The Streaming-application-instance can query to the locally managed portion of the state-store, however querying to the state-store portion being managed at other machines can be achieved using streaming-applications with little more mechanics.

  • As on date of writing this blog, Kafka-streams applications don’t provide any APIs to query to remote-state-store, however it does provide the APIs to find the list of all other active instances & their hostNames. Machine-1 powering to streams-application-1 can even come to know, whether other streaming-applications(being running at other machines) do have the data that app-1 is querying for ?
  • Thus, Streaming-application-1 can forward the request to the other streaming-application instances and collects the response from the remote-state-stores.
  • The application-state can be queried over the RPC layer, for e.g. RESTful APIs, GraphQL, etc.
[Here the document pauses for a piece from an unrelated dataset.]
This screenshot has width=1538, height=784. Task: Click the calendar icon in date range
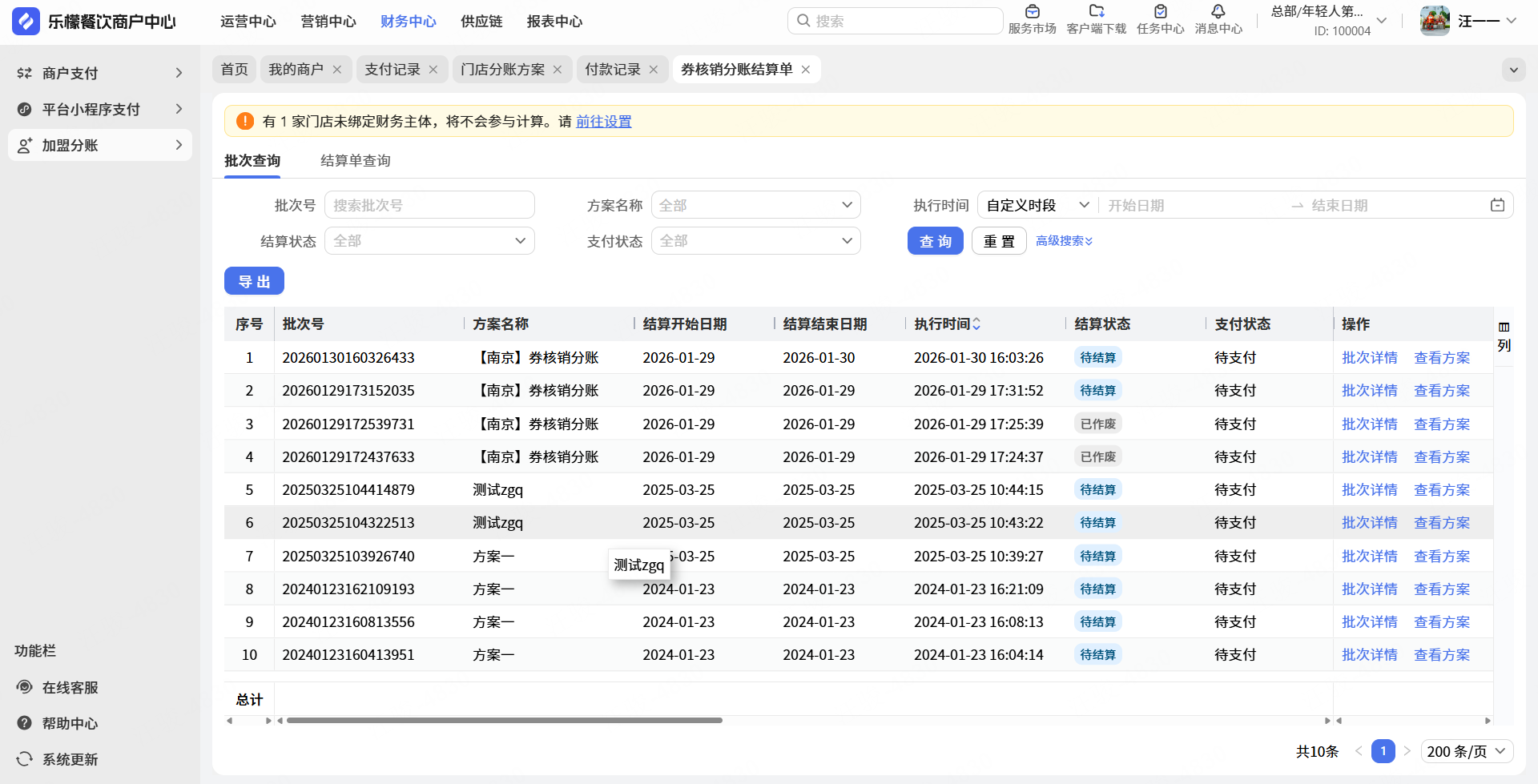coord(1496,205)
The requestor should be able to reach-out to any-one instance of the streaming-application and request for the desired data.
  • Say, the requestor queries to the instance-1, then instance-1 would internally use the Kafka-streaming-APIs to determine the requested data. If the requested-data is available in the local state-store, it shall return the response back to the requestor from its local-state-store. In case the requested data is present at some remote-state-store(say take e.g. at instance-3’s state-store), then instance-1 shall be querying to the remote-state-store using the same RPC layer. Its just like forwarding the request internally. After receiving the data back from the remote-state-store, data shall be sent back to the requestor.

Aforesaid architecture abstracts the fact that, whether the data is coming from local-state-store OR remote-state-store. Requestor doesn’t even knows in which state-store, the actual data is lying and It is absolutely free to query to any of the available instance. Lets now see the low-level details required to get this working :-

  • If there are 3 parallel streaming-application-instances, then all 3 instances should have unique value for : ‘APPLICATION_SERVER_CONFIG’. One common way of achieving this is with the use of combination of IP+Port.
  • We also need to create a Service to serve the RPC calls.